In 1995, the generator had "282 sentence skeletons, 170 independent clauses, 183 adjectives, and 123 nouns". The combination of these elements can form more than one billion sentences. As of September 2009, the generator has expanded to 3379 independent clauses, 618 adjectives, and 497 nouns. The complaint letters are randomly generated, so each insult is different.

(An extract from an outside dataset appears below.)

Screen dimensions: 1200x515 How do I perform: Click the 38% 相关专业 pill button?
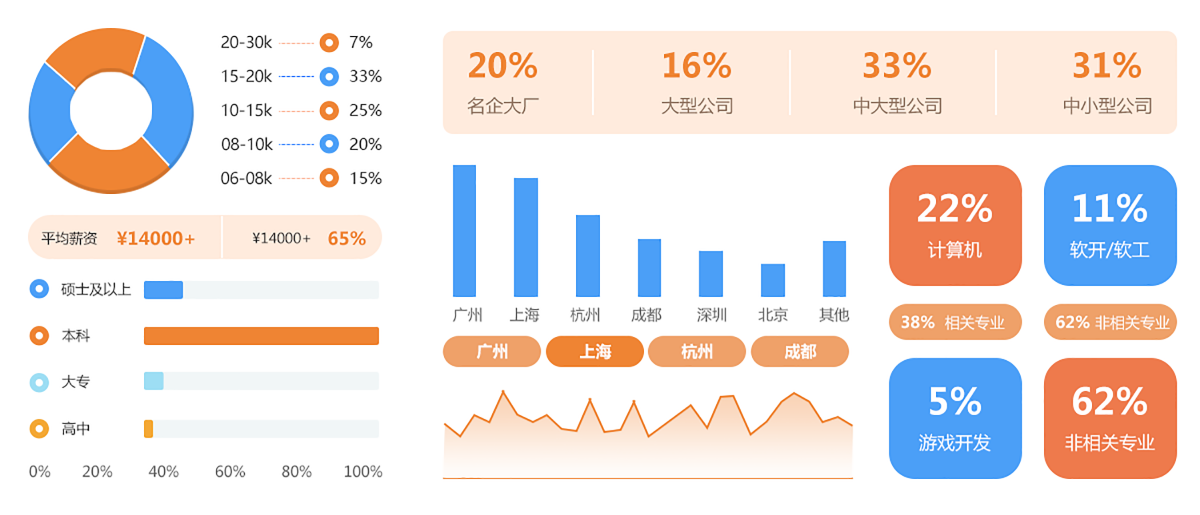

Pakin said that people who read the letters were inclined to pay attention to the sentences that were accurate about them but ignored the statements that were obviously wrong. He noted that the complaint generator is "general enough to be true or fit anyone and everyone, yet specific enough to mean something".

==2001 incident==
In 2001, Paul Weyland was chosen by his Austin Toastmasters club to present Kirk Watson, the mayor of Austin, Texas at a gathering. When a Toastmasters member asked Weyland about his speech, he went to the Automatic Complaint-Letter Generator and typed in the mayor's name. After the generator churned out a four-page complaint letter, Weyland accidentally emailed it to the mayor, even though he meant to send it to his fellow Toastmaster member as a joke.

Watson learned about the joke and indicated that he would not be attending the club meeting because of "security issues". Then, his aide e-mailed Weyland and said the mayor was just joking. At the meeting, Weyland apologized to the mayor in a "fawning introductory speech". The mayor then responded: "[y]ou know, in Paul's rant, he accused me of having my lips planted to the posteriors of drug-addled sycophants. If you'll notice, Paul's lips have been attached to my posterior all evening."

==Reception==
The Chicago Tribunes Lynn Voedisch said the website was "eerily useful" in that "it seems to know what you're thinking". She inputted the name of Kenn Starr, the special prosecutor who investigated the Whitewater controversy, and the generator returned "this sterling sentence": "I undeniably find his fondness for inquisitions, witch hunts, star chambers and kangaroo courts most mad." Voedisch concluded, "Prescient? You be the judge." Praising the website in The Washington Post, Victorian Shannon wrote, "You don't know how to rant and rave about someone until you've seen the Automatic Complaint-Letter Generator, an oldie but goodie on the Web."

The author Dan Crowley criticized the website for creating a "long and rambling string of gibberish that sounds impressive, but really doesn't say much". He wrote, "a hick would write a better letter suited to the specific situation than this letter generator does. This site takes a kind of stupid but funny concept and makes it just plain stupid."